En 1987, le gouvernement a modernisé la Loi sur les transports au Canada (LTC)
pour éliminer de nombreuses contraintes à la rentabilité du transport par rail. En
1995 le gouvernement a privatisé le CN et en 1996, il a complété la
déréglementation de la LTC afin de permettre aux compagnies ferroviaires une
exploitation relativement peu contrainte et favorisant l’autoréglementation et même
l’autorégulation.
Les grandes compagnies de transport par rail sont maintenant la propriété
d’investisseurs privés cherchant un rendement sur leurs investissements.
Je crois qu’il est temps d’interpeller nos élus fédéraux sur la mise en place d’une
stratégie de transport ferroviaire adaptée aux besoins du 21e siècle.
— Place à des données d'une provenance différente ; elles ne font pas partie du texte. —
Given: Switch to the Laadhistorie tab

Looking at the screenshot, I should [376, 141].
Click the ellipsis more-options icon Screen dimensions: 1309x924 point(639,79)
Les acteurs
privés sont des entreprises solides et bien gérées. Leurs décisions d’investissement
sont malheureusement dictées par le rendement à court terme de l’avoir des
actionnaires.
Il existe surement des moyens incitatifs pouvant favoriser l’amélioration des
infrastructures et du matériel roulant au cours des 10 prochaines années. Cela
s’appelle un plan de développement économique et une stratégie industrielle
imaginée pour répondre à un problème environnemental majeur et à des enjeux
commerciaux d’envergure nationale. Cela crée des emplois, améliore la
productivité, rend notre société plus sécuritaire et protège l’environnement pour le
bénéfice de tout le monde, qu’ils soient actionnaires ou ayants droit.
Pierre M. Valiquette.
Architecte-paysagiste et conseiller en planification environnementale.
L’auteur ne possède pas d’intérêts directs dans les chemins de fer ni dans les
pipelines. Il est préoccupé par la protection des milieux écosensibles et stresse
lorsqu’il doit s’arrêter à un passage à niveau au coeur de Montréal pour laisser
passer un convoi de produits pétroliers. Il ne croit pas au laissez-faire pour prévenir
les problèmes environnementaux surtout quand l’intérêt des gestionnaires ne
dépasse pas la durée de leur parachute doré.